The following undesired events, listed by body system, have been reported: Cardiovascular:
Bradycardia; heart failure deterioration; postural hypotension which may be associated with syncope; cold extremities. In susceptible patients; precipitation of heart block; intermittent claudication, Raynaud's phenomenon.
confusion; dizziness; headache; mood changes; nightmares; psychoses and hallucination; sleep disturbances of the type noted with other beta-blockers.
dry mouth, gastrointestinal disturbances.
alopecia; dry eyes; psoriasiform skin reactions; exacerbation of psoriasis; skin rashes.
bronchospasm may occur in patients with bronchial asthma or a history of asthmatic complaints.
Bronchospasm can usually be reversed by bronchodilators.
Combined use of beta-blockers and calcium channel blockers with negative inotropic effects e.g. verapamil, diltiazem can lead to an exaggeration of these effects particularly in patients with impaired ventricular function and/or sino-atrial or atrio-ventricular conduction abnormalities. This may result in severe hypotension, bradycardia and cardiac failure. Neither the beta-blocker nor the calcium channel blocker should be administered intravenously within 48 hours of discontinuing the other.
Concomitant therapy with dihydopyridines e.g. nifedipine, may increase the risk of hypotension and cardiac failure may occur in patients with latent cardiac insufficiency.

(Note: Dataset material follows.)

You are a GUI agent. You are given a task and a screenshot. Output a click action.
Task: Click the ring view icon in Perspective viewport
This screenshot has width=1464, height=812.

Digitalis glycosides, in association with beta-blockers, may increase atrioventricular conduction time. Beta-blockers may exacerbate the rebound hypertension which can follow the withdrawal of clonidine. If the two drugs are coadministered, the beta-blocker should be withdrawn several days before discontinuing clonidine. If replacing clonidine by beta-blocker therapy, the introduction of beta blockers should be delayed for several days after clonidine administration has stopped.
Caution must be exercised when prescribing a beta-blocker with Class 1 antiarrhythmic agents such as disopyramide.
Concomitant use of sympathomimetic agents e.g. adrenaline, may counteract the effect of beta-blockers. Concomitant use of prostaglandin synthetase inhibiting drugs (e.g. ibuprofen, indomethacin), may decrease the hypotensive effects of beta-blockers.
Caution must be exercised when using anaesthetic agents with Prenolol. The anaesthetist should be informed and the choice of anaesthetic should be an agent with as little negative inotropic activity as possible. Use of beta-blockers with anaesthetic drugs may result in attenuation of the reflex tachycardia and increase risk of hypotension. Anaesthetic agents causing myocardial depression are best avoided.
Prenolol should be stored at room temperature, protected from light and moisture.
C07AB03 - atenolol ; Belongs to the class of selective beta-blocking agents. Used in the treatment of cardiovascular diseases.